Extracted data entries:
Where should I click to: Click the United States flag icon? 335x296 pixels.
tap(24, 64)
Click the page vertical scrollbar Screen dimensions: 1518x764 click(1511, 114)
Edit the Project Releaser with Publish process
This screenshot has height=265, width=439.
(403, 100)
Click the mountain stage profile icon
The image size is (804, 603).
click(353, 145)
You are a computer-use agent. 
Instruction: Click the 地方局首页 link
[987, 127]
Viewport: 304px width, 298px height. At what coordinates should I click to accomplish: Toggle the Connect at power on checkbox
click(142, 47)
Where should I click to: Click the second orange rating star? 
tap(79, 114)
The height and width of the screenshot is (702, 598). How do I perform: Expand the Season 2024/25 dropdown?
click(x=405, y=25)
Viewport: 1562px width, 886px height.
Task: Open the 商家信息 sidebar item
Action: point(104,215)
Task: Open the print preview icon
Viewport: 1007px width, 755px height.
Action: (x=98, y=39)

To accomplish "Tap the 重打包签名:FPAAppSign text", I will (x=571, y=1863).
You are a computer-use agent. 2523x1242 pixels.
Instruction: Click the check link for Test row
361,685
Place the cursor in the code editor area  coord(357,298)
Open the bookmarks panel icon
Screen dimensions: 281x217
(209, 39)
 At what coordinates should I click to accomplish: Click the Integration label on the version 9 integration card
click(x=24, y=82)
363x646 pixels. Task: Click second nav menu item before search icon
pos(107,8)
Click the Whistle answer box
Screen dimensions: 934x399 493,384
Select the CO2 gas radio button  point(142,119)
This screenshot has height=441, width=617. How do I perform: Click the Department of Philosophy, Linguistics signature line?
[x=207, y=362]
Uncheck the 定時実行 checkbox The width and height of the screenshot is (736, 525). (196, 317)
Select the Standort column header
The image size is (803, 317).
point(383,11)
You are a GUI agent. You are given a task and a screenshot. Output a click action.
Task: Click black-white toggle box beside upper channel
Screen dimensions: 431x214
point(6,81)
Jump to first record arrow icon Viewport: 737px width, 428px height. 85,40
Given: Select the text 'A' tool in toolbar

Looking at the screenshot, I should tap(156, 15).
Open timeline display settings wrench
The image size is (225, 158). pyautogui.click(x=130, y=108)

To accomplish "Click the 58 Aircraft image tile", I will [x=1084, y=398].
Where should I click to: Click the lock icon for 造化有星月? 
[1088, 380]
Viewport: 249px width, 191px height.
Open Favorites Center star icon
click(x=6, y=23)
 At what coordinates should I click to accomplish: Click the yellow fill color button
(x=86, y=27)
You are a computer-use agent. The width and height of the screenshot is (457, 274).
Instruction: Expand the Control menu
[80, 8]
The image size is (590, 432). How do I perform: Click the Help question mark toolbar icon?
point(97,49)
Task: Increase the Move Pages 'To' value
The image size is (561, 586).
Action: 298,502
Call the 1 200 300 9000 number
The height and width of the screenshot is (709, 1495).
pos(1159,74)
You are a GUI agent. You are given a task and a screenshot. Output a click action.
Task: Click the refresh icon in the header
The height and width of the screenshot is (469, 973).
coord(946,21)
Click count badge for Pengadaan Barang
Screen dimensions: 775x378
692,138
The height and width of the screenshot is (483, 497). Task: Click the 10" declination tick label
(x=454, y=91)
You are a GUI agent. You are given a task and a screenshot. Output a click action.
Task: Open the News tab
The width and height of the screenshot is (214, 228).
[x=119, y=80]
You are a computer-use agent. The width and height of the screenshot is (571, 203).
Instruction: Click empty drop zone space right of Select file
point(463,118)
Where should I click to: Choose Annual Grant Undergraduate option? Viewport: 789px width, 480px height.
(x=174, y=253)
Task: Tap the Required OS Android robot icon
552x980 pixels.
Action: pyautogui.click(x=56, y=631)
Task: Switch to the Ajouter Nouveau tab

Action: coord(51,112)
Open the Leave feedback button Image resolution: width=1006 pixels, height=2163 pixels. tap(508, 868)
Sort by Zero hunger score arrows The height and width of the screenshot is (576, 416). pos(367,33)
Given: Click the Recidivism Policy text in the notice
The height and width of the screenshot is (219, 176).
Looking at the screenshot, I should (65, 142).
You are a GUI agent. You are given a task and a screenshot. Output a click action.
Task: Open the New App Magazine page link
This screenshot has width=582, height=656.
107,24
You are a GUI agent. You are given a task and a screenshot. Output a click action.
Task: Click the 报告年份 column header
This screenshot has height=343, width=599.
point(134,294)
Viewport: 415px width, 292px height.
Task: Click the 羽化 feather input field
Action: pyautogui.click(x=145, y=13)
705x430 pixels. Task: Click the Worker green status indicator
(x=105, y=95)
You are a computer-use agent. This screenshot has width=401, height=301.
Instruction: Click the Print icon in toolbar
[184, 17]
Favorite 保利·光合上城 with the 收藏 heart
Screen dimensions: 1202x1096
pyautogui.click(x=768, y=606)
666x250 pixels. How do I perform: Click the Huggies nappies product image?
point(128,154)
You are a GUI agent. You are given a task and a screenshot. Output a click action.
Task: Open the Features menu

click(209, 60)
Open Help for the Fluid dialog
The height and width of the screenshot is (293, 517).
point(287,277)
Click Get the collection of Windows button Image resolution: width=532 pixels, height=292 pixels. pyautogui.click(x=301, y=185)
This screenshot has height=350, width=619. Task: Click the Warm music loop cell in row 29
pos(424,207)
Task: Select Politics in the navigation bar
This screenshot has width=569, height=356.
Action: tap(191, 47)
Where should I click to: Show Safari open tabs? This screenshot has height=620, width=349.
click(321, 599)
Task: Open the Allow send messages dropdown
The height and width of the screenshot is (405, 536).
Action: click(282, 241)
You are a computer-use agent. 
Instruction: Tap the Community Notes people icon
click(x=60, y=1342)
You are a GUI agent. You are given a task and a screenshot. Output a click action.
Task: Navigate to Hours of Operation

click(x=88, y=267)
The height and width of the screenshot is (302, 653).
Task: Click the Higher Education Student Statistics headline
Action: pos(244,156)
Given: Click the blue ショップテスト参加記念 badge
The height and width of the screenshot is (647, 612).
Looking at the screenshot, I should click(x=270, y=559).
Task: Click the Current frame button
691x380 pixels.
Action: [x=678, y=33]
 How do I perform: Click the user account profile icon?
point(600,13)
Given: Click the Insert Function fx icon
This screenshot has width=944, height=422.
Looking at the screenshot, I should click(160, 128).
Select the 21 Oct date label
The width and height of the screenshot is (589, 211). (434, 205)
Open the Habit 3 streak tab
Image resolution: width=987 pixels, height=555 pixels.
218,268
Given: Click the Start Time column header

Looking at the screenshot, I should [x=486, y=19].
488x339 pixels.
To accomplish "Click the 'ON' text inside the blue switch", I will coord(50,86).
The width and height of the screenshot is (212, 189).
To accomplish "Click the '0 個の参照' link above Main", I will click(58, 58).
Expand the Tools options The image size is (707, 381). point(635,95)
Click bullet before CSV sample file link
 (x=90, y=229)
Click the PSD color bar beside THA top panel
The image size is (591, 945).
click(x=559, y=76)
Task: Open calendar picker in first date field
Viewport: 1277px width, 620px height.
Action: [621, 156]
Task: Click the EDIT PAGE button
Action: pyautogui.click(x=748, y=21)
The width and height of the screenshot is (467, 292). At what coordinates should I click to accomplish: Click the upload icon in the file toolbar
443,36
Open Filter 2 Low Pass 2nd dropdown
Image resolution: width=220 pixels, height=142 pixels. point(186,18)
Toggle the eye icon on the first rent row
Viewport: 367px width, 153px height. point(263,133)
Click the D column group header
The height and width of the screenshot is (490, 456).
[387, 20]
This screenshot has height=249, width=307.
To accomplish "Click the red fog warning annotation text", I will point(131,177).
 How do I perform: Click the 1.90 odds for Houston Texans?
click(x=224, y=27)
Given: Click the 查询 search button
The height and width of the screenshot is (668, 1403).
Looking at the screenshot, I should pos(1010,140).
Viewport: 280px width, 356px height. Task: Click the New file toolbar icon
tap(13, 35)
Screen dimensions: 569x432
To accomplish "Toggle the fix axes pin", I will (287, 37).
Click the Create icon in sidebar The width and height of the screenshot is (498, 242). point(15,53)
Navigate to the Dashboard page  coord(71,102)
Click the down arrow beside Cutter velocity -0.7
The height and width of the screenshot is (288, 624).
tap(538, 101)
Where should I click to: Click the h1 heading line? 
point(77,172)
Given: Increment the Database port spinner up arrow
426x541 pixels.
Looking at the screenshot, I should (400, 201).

> What needs to be done: Figure out how many lines of the data hold "blue", and answer with the number only.

> Answer to this problem: 2